Rügen erlebt einen der größten Abbrüche von Kreidefelsen seit 2002. 30.000 Kubikmeter rutschten auf den Strand und in die Ostsee.
Sassnitz. Die extremen Regenfälle der vergangenen Wochen haben einen riesigen Kreideabbruch an der Küste der Ostsee-Insel Rügen verursacht. Es handele sich um einen der drei größten Abbrüche seit 2002, sagte der kommissarische Leiter des Nationalparks Jasmund, Ingolf Stodian, am Montag. Insgesamt seien auf einer Länge von knapp 100 Metern rund 30.000 Kubikmeter Kreide und Mergel aus 70 Metern Höhe in die Tiefe gestürzt. "Die Scheibe, die sich vom Hang löste, war mit maximal vier Metern doch vergleichsweise dünn“, bilanzierte Stodian. Verletzt wurde bei dem Abbruch am vergangenen Wochenende niemand.

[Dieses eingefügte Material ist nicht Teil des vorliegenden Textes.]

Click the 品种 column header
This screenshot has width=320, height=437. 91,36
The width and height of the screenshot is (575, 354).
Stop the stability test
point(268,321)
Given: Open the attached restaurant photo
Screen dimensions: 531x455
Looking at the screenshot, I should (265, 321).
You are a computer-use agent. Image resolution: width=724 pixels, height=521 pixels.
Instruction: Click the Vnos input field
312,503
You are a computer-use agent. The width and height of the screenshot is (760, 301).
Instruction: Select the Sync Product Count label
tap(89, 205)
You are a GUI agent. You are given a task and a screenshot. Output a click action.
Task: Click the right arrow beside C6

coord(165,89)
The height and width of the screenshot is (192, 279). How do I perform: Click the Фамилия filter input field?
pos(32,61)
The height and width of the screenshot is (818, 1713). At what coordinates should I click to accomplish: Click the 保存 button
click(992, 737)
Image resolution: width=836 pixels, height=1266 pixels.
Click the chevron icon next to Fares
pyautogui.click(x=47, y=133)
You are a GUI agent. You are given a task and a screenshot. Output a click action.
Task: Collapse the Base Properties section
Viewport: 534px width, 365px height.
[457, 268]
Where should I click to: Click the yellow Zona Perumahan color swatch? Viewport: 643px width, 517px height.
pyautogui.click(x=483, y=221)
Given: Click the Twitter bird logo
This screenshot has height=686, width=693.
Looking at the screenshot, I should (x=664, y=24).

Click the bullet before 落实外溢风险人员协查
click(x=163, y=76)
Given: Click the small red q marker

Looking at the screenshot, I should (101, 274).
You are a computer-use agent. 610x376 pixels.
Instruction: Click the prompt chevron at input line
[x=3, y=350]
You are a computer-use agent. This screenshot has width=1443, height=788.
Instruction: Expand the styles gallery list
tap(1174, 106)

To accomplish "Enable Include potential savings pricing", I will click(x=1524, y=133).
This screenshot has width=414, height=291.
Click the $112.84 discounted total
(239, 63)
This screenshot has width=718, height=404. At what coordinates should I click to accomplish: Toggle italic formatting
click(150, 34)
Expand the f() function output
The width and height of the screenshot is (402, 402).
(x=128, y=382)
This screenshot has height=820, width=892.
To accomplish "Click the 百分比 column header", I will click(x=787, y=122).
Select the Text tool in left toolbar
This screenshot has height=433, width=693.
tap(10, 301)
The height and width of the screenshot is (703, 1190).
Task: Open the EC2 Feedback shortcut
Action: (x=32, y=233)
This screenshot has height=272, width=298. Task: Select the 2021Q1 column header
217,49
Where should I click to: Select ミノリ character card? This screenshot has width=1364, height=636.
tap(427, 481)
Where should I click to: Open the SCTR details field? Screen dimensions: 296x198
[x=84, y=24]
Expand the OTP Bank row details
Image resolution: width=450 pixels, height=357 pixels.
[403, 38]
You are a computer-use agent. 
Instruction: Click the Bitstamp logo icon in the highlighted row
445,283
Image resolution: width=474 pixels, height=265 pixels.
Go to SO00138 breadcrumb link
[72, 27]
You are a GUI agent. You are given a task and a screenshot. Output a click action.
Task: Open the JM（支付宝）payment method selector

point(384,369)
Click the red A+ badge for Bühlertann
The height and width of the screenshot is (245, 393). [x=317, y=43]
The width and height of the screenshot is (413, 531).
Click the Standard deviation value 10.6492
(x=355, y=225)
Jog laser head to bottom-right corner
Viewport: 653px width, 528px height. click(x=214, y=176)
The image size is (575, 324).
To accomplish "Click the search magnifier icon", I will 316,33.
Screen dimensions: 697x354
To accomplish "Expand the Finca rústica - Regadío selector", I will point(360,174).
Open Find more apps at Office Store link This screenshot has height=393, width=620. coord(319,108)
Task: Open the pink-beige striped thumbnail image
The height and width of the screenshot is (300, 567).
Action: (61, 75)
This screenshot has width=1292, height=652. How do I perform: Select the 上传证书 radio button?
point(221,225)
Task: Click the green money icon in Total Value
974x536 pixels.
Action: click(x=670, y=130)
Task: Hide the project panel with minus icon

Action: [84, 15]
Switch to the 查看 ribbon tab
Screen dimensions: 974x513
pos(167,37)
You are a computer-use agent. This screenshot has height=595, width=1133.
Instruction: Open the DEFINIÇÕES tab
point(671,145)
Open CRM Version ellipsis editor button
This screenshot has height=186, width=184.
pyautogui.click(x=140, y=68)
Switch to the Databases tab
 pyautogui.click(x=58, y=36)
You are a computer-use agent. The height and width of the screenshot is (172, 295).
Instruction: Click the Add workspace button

Vor neun Jahren stürzten rund 150.000 Kubikmeter Kreide und Mergel am Kreidekliff in den Abgrund, 2008 rund 35.000 Kubikmeter. Diesmal wurden am Kieler Bach zwischen Königsstuhl und Sassnitz auch 20 Bäume mitgerissen, darunter bis zu 80 Jahre alte Buchen. Weitere Abbrüche an der als Nationalpark geschützten Küste seien zu befürchten. "Es bröckelt überall“, sagte Stodian. Das Nationalparkamt warnte vor Spaziergängen an der Kante und unterhalb des Kliffs. Die Kreideküste zieht jedes Jahr rund 1,5 Millionen Besucher an.
Nach Starkregen oder in Tauphasen kommt es vermehrt zu Abbrüchen. Dies seien typische küstendynamische Vorgänge, erklärte Stodian. Derzeit seien die Hänge übersättigt. An vielen Stellen der 13 Kilometer langen Kreideküste dringe Wasser aus dem Kliff. "Wir haben allein im Juli rund 210 Liter Regen pro Quadratmeter registriert, rund ein Drittel des für die Region üblichen langjährigen Jahresmittels“, sagte der Hydrogeologe Stodian. Der Wetterdienst Meteomedia hat seit August 2010 mehr als 1100 Liter Regen gemessen - fast das Zweifache der sonst üblichen durchschnittlichen Jahresmenge. "Das ist schon außergewöhnlich“, sagte Meteorologe Stefan Kreibohm.
Auch am 118 Meter hohen Königsstuhl, dem Wahrzeichen Rügens, zeigen sich Risse. "Es ist eine Frage der Zeit, bis es auch hier Veränderungen gibt“, sagte Stodian. Allerdings denken die Geologen dabei in größeren Zeiträumen von 100 bis 1000 Jahren. Einen akuten Anlass zur Sorge gebe es derzeit nicht. "Wir konstatieren aktuell keine Rutschungserscheinungen“, sagte Karsten Schütze vom Landesamt für Umwelt, Naturschutz und Geologie (LUNG). Das Amt erstellt derzeit ein Gefahrenkataster für die Steilküsten in Mecklenburg-Vorpommern. Die besonders gefährdeten Areale der Kreideküste lägen vor allem im Bereich des Kollicker Ufers und des Kieler Baches. Dort sind die Kreidefelsen mit eiszeitlichen Schichten durchzogen. Bei Regen wirkt die übersättigte Kreide wie Schmiere und lässt die Hänge abrutschen.
Den jetzigen Abbruch am Kieler Bach hatten die Experten erwartet. Dort sei bereits vor zehn Tagen einen Überhang registriert worden. "Auch an anderen Stellen liegen Wurzelteller von Bäumen und riesige Steine an der Kliffkante frei, die jederzeit abstürzen können“, sagte Stodian. Eine Sperrung ist trotzdem nicht geplant. „Man kann eine 13 Kilometer lange Küstenlinie nicht sperren. Verbote ziehen die Leute noch mehr an.“ Bereits am Montag waren an der Abbruchstelle wieder Menschen unterwegs und suchten in den Abbruchmassen nach Fossilien.